Start of STUDY TEXT
Mental Health Awareness month, happening this October, is a time to build awareness of the ways we can better look after ourselves and our mental health. Here are Birch Psychology’s eight tips for improving your mental wellbeing.
Know that it is OK not to feel OK. Know that it is OK to get help even if you feel what you are dealing with isn’t “bad enough.”
We all feel not OK sometimes, and when we do, those feelings can begin to impact our work, our study, and our relationships (including the one with ourselves!). It is important to seek help, even if you believe your problems aren’t weighty enough. There isn’t a magical threshold you have to meet before you can start therapy. If you are having a hard time and you are struggling to be the you you’d like to be, reach out, be vulnerable and find someone who can help.
Sleep can be difficult to prioritise when you have a To Do list that you didn’t clear today, the washing is still waiting, and you know that you can take some of the rush out of the morning chaos if you just get to those lunches now! Fact is, all these things (and the countless others I didn’t mention but we know are also on this list) will still be there tomorrow, and the day after, and the day after that. However, the opportunity for a full night’s sleep is gone once that night has passed! Make time for sleep, you make time for everything else so why not sleep!
Do what you care about and do it daily
Life’s too short to do what we don’t like or care about. Work out what you love and what makes your life meaningful and do these things daily! Whether it is taking time to speak with a friend, stopping whatever you are doing and savouring your hot cup of tea, spending time with your fur family or filling your lungs with some fresh air in a wide-open space.
End of STUDY TEXT
Start of DATASET CONTENT
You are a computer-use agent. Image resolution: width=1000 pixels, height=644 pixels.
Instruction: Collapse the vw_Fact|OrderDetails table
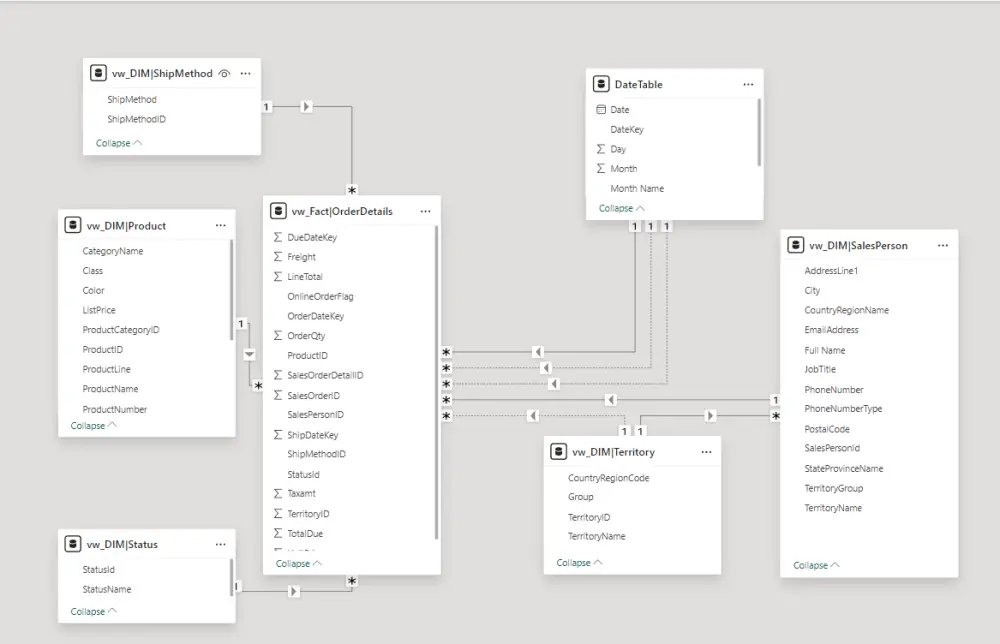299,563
End of DATASET CONTENT
Start of DATASET CONTENT
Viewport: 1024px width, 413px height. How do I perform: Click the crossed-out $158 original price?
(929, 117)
End of DATASET CONTENT
Carry on the mental wellbeing tips from the point where they stop. The rows are from a separate source and aren't part of the mental health text.

TASK OUTPUT -
Be kind to yourself, as often as you can
This can be tricky, but seriously, if you wouldn’t talk to a friend that way, then doesn’t it go to say that you would be better off not speaking to yourself that way too!
Eat well (yes, eating well includes enjoying some cheese or chocolate from time to time), drop the drugs and do what you can to get some exercise
Need I say more!
Try Meditation, go on, just try it and see what it does for your mood
Meditation can conjure images of hippies and Zen masters in contorted postures sitting still for hours on end! Who has time for that, and who thinks, even if I did have time, I’d never become a Zen master so why bother! But you don’t have to achieve a sense of enlightenment to meditate, just slowing down and focusing for a minute on your breath, and watching how it feels as your breath enters and leaves your body IS meditation! Do this for a 30 seconds ten times a day and you have meditated for 5 mins!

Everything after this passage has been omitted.